▸ How to complete this task
There is a line containing "2016年11月 (25, 2169)" in the entries below. Repeat that line and every line after it exactly, and nothing more.

Data excerpts:

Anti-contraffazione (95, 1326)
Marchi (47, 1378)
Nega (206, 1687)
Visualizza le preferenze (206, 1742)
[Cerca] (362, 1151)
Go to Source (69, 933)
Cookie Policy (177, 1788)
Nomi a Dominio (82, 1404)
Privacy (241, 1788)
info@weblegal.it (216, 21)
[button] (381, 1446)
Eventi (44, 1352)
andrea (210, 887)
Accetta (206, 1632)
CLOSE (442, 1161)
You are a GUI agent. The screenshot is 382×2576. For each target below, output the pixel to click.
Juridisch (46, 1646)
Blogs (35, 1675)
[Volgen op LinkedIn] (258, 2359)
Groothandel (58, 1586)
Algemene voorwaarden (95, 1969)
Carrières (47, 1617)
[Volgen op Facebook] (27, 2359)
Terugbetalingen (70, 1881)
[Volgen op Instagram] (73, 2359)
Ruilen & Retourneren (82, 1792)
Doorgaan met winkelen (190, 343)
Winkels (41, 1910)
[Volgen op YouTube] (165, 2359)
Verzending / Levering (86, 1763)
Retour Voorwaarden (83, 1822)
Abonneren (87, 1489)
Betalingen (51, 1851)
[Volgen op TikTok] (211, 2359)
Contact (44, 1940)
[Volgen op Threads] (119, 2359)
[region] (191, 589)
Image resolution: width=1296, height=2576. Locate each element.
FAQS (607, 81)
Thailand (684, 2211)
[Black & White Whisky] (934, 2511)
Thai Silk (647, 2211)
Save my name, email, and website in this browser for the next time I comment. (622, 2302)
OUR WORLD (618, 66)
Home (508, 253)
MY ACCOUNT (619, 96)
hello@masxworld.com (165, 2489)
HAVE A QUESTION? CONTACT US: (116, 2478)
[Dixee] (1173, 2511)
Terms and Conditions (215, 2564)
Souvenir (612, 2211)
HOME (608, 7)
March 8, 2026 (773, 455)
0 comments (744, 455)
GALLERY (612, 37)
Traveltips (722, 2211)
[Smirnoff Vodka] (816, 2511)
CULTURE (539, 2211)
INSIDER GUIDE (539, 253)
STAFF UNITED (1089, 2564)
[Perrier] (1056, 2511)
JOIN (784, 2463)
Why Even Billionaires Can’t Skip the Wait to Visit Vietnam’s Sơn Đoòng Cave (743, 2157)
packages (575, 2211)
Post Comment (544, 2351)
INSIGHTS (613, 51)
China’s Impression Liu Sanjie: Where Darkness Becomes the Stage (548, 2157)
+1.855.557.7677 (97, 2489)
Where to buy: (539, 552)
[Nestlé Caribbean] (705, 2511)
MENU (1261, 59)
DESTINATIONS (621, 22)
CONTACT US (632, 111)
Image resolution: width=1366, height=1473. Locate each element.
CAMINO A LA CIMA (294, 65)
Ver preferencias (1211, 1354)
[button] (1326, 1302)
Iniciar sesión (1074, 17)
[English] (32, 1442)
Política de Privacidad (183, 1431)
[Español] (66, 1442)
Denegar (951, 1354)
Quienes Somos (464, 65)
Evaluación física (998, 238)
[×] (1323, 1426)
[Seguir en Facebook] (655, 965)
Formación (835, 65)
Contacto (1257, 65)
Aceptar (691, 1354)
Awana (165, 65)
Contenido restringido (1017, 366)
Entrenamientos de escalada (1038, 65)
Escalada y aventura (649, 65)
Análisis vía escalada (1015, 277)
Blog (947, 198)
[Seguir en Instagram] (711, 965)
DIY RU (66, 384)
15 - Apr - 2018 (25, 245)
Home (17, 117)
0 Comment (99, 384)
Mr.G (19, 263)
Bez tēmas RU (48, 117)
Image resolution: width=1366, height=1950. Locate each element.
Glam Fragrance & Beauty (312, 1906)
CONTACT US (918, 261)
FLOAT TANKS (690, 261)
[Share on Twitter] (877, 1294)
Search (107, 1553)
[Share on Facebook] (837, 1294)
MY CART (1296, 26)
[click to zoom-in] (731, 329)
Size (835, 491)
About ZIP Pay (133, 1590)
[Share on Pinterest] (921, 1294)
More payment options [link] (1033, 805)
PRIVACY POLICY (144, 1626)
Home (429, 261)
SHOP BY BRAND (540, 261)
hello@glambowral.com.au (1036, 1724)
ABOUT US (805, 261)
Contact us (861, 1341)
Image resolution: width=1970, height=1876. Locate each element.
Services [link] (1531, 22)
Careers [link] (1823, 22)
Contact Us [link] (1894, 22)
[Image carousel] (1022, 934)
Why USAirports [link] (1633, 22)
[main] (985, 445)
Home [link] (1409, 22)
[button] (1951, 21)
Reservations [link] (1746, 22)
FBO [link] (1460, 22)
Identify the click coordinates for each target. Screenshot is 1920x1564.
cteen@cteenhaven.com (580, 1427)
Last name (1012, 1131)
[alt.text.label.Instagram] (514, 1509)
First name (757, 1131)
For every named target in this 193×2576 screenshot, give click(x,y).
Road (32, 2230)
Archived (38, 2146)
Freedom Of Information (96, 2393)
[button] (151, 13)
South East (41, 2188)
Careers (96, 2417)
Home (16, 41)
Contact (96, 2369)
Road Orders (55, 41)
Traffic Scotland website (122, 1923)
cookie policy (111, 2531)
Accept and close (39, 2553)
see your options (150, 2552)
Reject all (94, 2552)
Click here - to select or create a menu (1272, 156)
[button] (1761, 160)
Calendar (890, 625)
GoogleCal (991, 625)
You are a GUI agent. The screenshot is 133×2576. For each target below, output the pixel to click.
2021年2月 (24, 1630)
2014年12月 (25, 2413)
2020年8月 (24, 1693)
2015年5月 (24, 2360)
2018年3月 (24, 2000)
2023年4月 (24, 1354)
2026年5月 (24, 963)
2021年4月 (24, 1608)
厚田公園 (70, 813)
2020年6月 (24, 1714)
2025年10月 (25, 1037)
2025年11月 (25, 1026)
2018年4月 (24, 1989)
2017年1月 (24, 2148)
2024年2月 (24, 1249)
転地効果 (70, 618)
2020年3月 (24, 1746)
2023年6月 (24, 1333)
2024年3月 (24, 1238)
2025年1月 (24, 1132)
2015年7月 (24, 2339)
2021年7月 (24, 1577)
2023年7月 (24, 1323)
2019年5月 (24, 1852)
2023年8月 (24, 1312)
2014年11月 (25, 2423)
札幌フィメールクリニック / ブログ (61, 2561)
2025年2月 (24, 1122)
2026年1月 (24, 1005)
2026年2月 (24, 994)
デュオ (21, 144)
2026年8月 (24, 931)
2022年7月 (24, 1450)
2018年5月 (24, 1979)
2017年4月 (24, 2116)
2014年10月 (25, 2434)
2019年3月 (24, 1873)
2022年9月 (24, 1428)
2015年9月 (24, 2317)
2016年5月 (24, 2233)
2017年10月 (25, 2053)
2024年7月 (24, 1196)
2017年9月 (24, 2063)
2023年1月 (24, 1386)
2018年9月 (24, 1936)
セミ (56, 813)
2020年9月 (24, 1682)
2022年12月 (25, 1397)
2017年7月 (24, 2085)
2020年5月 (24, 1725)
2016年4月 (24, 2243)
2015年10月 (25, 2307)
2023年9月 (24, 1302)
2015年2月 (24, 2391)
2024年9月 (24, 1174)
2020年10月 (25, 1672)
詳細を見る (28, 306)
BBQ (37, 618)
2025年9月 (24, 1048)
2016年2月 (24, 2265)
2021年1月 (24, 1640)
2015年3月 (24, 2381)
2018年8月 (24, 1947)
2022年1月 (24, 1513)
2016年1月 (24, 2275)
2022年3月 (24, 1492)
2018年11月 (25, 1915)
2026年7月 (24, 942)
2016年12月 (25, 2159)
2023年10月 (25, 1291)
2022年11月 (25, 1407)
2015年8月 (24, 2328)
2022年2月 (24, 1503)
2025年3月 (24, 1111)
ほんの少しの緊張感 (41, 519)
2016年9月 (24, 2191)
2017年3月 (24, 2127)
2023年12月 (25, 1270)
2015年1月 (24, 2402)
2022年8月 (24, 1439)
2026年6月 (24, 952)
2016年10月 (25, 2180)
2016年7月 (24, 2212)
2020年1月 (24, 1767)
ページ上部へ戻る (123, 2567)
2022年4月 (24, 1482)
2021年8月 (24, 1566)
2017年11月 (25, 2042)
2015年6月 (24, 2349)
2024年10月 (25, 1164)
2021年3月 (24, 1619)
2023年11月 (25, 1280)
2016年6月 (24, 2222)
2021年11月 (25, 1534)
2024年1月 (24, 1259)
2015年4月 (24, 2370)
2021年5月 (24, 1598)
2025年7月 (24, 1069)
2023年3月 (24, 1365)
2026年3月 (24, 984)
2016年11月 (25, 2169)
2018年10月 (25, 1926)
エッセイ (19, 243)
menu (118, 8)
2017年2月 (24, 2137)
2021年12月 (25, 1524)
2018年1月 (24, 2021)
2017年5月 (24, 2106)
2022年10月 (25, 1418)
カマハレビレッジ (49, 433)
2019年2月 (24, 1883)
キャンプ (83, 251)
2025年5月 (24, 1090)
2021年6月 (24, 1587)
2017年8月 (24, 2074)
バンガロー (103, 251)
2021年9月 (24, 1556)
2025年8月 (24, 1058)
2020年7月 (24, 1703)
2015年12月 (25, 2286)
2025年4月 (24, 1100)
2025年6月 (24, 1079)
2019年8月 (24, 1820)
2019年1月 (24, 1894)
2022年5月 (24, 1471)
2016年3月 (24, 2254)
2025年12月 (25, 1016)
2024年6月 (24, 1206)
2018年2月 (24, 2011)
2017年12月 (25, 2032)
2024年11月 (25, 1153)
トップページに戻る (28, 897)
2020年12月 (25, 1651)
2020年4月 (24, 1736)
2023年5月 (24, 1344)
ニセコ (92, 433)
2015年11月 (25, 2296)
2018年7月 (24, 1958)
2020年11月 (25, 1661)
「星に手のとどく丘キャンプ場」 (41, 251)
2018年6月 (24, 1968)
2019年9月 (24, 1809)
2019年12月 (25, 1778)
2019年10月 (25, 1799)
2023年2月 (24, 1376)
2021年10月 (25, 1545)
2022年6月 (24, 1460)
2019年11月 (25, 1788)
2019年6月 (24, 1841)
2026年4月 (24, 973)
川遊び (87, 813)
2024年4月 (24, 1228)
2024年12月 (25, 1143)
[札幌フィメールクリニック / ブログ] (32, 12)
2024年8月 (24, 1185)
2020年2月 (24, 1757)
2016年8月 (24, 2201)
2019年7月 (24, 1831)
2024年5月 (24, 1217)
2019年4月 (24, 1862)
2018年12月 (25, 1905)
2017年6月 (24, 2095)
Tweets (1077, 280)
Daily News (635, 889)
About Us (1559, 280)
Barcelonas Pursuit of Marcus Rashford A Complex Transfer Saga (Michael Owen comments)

▸ Output of the exercise
2016年11月 (25, 2169)
2018年10月 (25, 1926)
エッセイ (19, 243)
menu (118, 8)
2017年2月 (24, 2137)
2021年12月 (25, 1524)
2018年1月 (24, 2021)
2017年5月 (24, 2106)
2022年10月 (25, 1418)
カマハレビレッジ (49, 433)
2019年2月 (24, 1883)
キャンプ (83, 251)
2025年5月 (24, 1090)
2021年6月 (24, 1587)
2017年8月 (24, 2074)
バンガロー (103, 251)
2021年9月 (24, 1556)
2025年8月 (24, 1058)
2020年7月 (24, 1703)
2015年12月 (25, 2286)
2025年4月 (24, 1100)
2025年6月 (24, 1079)
2019年8月 (24, 1820)
2019年1月 (24, 1894)
2022年5月 (24, 1471)
2016年3月 (24, 2254)
2025年12月 (25, 1016)
2024年6月 (24, 1206)
2018年2月 (24, 2011)
2017年12月 (25, 2032)
2024年11月 (25, 1153)
トップページに戻る (28, 897)
2020年12月 (25, 1651)
2020年4月 (24, 1736)
2023年5月 (24, 1344)
ニセコ (92, 433)
2015年11月 (25, 2296)
2018年7月 (24, 1958)
2020年11月 (25, 1661)
「星に手のとどく丘キャンプ場」 (41, 251)
2018年6月 (24, 1968)
2019年9月 (24, 1809)
2019年12月 (25, 1778)
2019年10月 (25, 1799)
2023年2月 (24, 1376)
2021年10月 (25, 1545)
2022年6月 (24, 1460)
2019年11月 (25, 1788)
2019年6月 (24, 1841)
2026年4月 (24, 973)
川遊び (87, 813)
2024年4月 (24, 1228)
2024年12月 (25, 1143)
[札幌フィメールクリニック / ブログ] (32, 12)
2024年8月 (24, 1185)
2020年2月 (24, 1757)
2016年8月 (24, 2201)
2019年7月 (24, 1831)
2024年5月 (24, 1217)
2019年4月 (24, 1862)
2018年12月 (25, 1905)
2017年6月 (24, 2095)
Tweets (1077, 280)
Daily News (635, 889)
About Us (1559, 280)
Barcelonas Pursuit of Marcus Rashford A Complex Transfer Saga (Michael Owen comments)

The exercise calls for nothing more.